* **PASSAGE**:
□ □ □ □

That patch fixes the problem, with only pci_set_power_state commented
out.  Do you still want me to try with pci_disable_device() commented
out as well?



Bjørn
diff mbox

Patch

diff --git a/drivers/gpu/drm/i915/i915_drv.c
b/drivers/gpu/drm/i915/i915_drv.c
index 4badb23..dc91d4b 100644
--- a/drivers/gpu/drm/i915/i915_drv.c
+++ b/drivers/gpu/drm/i915/i915_drv.c
@@ -968,6 +968,23 @@  static int i915_pm_suspend_late(struct device *dev)
 	return i915_drm_suspend_late(drm_dev);
 }
 
+static int i915_pm_poweroff_late(struct device *dev)
+{
+	struct drm_device *drm_dev = dev_to_i915(dev)->dev;
+	struct drm_i915_private *dev_priv = drm_dev->dev_private;
+	int ret;
+
+	ret = intel_suspend_complete(dev_priv);
+
+	if (ret)
+		return ret;
+
+	pci_disable_device(drm_dev->pdev);
+//	pci_set_power_state(drm_dev->pdev, PCI_D3hot);
+
+	return 0;
+}
+
 static int i915_pm_resume_early(struct device *dev)
 {
 	struct drm_device *drm_dev = dev_to_i915(dev)->dev;
@@ -1535,7 +1552,7 @@  static const struct dev_pm_ops i915_pm_ops = {
 	.thaw_early = i915_pm_resume_early,
 	.thaw = i915_pm_resume,
 	.poweroff = i915_pm_suspend,
-	.poweroff_late = i915_pm_suspend_late,
+	.poweroff_late = i915_pm_poweroff_late,
 	.restore_early = i915_pm_resume_early,
 	.restore = i915_pm_resume,

□ □ □ □

* **STORED ROWS**:
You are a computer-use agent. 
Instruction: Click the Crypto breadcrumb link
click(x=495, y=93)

□ □ □ □

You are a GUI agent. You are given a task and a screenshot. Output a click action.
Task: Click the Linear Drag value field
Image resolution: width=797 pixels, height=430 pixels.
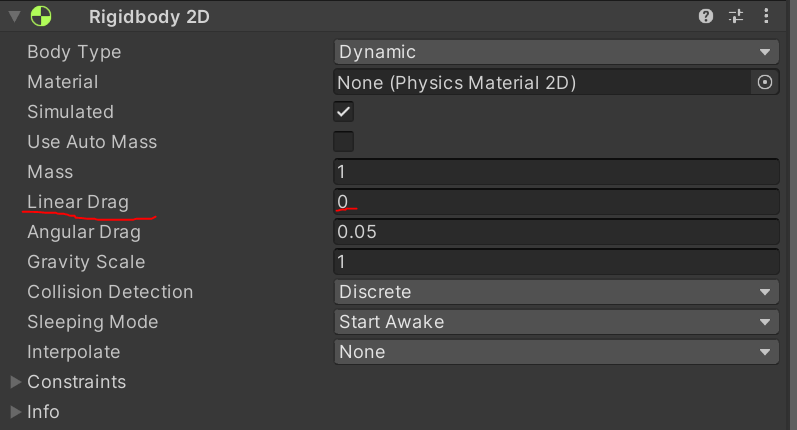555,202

□ □ □ □

* **AIM OF THE EXERCISE**:
Answer these questions about the patch message:
1. Which file does the patch modify?
2. Which call, according to the writer, is the only one commented out in the version that fixes the problem?
3. After the patch, which function is assigned to .poweroff_late?
The lines have no connection to the patch message.

* **WRITTEN SOLUTION**:
1. drivers/gpu/drm/i915/i915_drv.c
2. pci_set_power_state
3. i915_pm_poweroff_late